* WHAT THE TASK ASKS: Revise the records below by changing every instance of "Where should I click to" to "What location should I click to", keeping everything else unchanged.

● ● ● ● ●

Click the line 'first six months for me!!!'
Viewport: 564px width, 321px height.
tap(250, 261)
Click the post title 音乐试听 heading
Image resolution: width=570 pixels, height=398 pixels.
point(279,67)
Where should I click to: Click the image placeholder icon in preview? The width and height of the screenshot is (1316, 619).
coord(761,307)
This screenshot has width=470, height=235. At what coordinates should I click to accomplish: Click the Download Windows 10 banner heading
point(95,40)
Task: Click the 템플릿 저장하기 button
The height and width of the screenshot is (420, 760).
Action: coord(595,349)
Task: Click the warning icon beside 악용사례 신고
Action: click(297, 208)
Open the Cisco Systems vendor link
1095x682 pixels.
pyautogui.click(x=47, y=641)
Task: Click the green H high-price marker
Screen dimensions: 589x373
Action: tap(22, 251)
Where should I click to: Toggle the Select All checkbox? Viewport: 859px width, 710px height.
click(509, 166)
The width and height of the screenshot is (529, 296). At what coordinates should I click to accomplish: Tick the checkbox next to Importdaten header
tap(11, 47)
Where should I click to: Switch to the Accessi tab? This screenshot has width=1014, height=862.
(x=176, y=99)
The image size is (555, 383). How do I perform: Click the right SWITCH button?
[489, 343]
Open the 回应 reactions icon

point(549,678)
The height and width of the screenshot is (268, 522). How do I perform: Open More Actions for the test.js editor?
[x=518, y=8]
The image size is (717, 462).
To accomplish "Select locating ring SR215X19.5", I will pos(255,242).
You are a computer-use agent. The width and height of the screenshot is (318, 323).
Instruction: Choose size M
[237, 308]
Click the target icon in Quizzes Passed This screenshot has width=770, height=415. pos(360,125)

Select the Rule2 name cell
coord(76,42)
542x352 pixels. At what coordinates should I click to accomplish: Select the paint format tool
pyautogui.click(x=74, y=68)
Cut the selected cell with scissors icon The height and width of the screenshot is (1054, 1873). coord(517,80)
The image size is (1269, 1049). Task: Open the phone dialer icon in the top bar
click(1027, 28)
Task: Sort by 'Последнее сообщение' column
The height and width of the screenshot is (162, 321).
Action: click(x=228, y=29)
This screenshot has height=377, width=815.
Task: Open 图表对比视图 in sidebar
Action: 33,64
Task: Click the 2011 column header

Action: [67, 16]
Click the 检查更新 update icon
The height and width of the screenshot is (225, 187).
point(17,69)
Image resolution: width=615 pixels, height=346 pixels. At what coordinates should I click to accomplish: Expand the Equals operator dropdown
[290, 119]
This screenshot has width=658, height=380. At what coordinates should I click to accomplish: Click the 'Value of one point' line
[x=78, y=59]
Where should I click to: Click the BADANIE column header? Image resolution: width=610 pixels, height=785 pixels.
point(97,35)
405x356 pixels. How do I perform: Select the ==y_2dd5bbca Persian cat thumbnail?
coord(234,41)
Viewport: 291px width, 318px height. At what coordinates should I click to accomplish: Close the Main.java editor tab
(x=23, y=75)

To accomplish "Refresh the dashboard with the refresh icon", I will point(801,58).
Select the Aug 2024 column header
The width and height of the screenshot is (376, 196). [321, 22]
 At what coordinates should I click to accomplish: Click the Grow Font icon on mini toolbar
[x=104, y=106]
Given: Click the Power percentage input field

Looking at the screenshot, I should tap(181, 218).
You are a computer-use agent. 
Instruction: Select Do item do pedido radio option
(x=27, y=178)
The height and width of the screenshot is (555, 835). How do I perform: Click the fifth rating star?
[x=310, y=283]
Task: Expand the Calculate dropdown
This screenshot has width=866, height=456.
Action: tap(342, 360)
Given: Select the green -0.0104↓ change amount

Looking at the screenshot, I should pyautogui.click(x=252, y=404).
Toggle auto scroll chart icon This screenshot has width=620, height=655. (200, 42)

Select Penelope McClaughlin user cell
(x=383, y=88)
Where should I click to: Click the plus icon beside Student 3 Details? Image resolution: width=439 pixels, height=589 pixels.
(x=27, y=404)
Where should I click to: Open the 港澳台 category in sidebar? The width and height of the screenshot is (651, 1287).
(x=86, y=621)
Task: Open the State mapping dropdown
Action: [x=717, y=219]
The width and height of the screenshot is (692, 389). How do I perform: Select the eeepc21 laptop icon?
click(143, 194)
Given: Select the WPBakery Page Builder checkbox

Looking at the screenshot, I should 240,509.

● ● ● ● ●

* RESPONSE BELOW:
Click the line 'first six months for me!!!'
Viewport: 564px width, 321px height.
tap(250, 261)
Click the post title 音乐试听 heading
Image resolution: width=570 pixels, height=398 pixels.
point(279,67)
What location should I click to: Click the image placeholder icon in preview? The width and height of the screenshot is (1316, 619).
coord(761,307)
This screenshot has width=470, height=235. At what coordinates should I click to accomplish: Click the Download Windows 10 banner heading
point(95,40)
Task: Click the 템플릿 저장하기 button
The height and width of the screenshot is (420, 760).
Action: coord(595,349)
Task: Click the warning icon beside 악용사례 신고
Action: click(297, 208)
Open the Cisco Systems vendor link
1095x682 pixels.
pyautogui.click(x=47, y=641)
Task: Click the green H high-price marker
Screen dimensions: 589x373
Action: tap(22, 251)
What location should I click to: Toggle the Select All checkbox? Viewport: 859px width, 710px height.
click(509, 166)
The width and height of the screenshot is (529, 296). At what coordinates should I click to accomplish: Tick the checkbox next to Importdaten header
tap(11, 47)
What location should I click to: Switch to the Accessi tab? This screenshot has width=1014, height=862.
(x=176, y=99)
The image size is (555, 383). How do I perform: Click the right SWITCH button?
[489, 343]
Open the 回应 reactions icon

point(549,678)
The height and width of the screenshot is (268, 522). How do I perform: Open More Actions for the test.js editor?
[x=518, y=8]
The image size is (717, 462).
To accomplish "Select locating ring SR215X19.5", I will pos(255,242).
You are a computer-use agent. The width and height of the screenshot is (318, 323).
Instruction: Choose size M
[237, 308]
Click the target icon in Quizzes Passed This screenshot has width=770, height=415. pos(360,125)

Select the Rule2 name cell
coord(76,42)
542x352 pixels. At what coordinates should I click to accomplish: Select the paint format tool
pyautogui.click(x=74, y=68)
Cut the selected cell with scissors icon The height and width of the screenshot is (1054, 1873). coord(517,80)
The image size is (1269, 1049). Task: Open the phone dialer icon in the top bar
click(1027, 28)
Task: Sort by 'Последнее сообщение' column
The height and width of the screenshot is (162, 321).
Action: click(x=228, y=29)
This screenshot has height=377, width=815.
Task: Open 图表对比视图 in sidebar
Action: 33,64
Task: Click the 2011 column header

Action: [67, 16]
Click the 检查更新 update icon
The height and width of the screenshot is (225, 187).
point(17,69)
Image resolution: width=615 pixels, height=346 pixels. At what coordinates should I click to accomplish: Expand the Equals operator dropdown
[290, 119]
This screenshot has width=658, height=380. At what coordinates should I click to accomplish: Click the 'Value of one point' line
[x=78, y=59]
What location should I click to: Click the BADANIE column header? Image resolution: width=610 pixels, height=785 pixels.
point(97,35)
405x356 pixels. How do I perform: Select the ==y_2dd5bbca Persian cat thumbnail?
coord(234,41)
Viewport: 291px width, 318px height. At what coordinates should I click to accomplish: Close the Main.java editor tab
(x=23, y=75)

To accomplish "Refresh the dashboard with the refresh icon", I will point(801,58).
Select the Aug 2024 column header
The width and height of the screenshot is (376, 196). [321, 22]
 At what coordinates should I click to accomplish: Click the Grow Font icon on mini toolbar
[x=104, y=106]
Given: Click the Power percentage input field

Looking at the screenshot, I should tap(181, 218).
You are a computer-use agent. 
Instruction: Select Do item do pedido radio option
(x=27, y=178)
The height and width of the screenshot is (555, 835). How do I perform: Click the fifth rating star?
[x=310, y=283]
Task: Expand the Calculate dropdown
This screenshot has width=866, height=456.
Action: tap(342, 360)
Given: Select the green -0.0104↓ change amount

Looking at the screenshot, I should pyautogui.click(x=252, y=404).
Toggle auto scroll chart icon This screenshot has width=620, height=655. (200, 42)

Select Penelope McClaughlin user cell
(x=383, y=88)
What location should I click to: Click the plus icon beside Student 3 Details? Image resolution: width=439 pixels, height=589 pixels.
(x=27, y=404)
What location should I click to: Open the 港澳台 category in sidebar? The width and height of the screenshot is (651, 1287).
(x=86, y=621)
Task: Open the State mapping dropdown
Action: [x=717, y=219]
The width and height of the screenshot is (692, 389). How do I perform: Select the eeepc21 laptop icon?
click(143, 194)
Given: Select the WPBakery Page Builder checkbox

Looking at the screenshot, I should 240,509.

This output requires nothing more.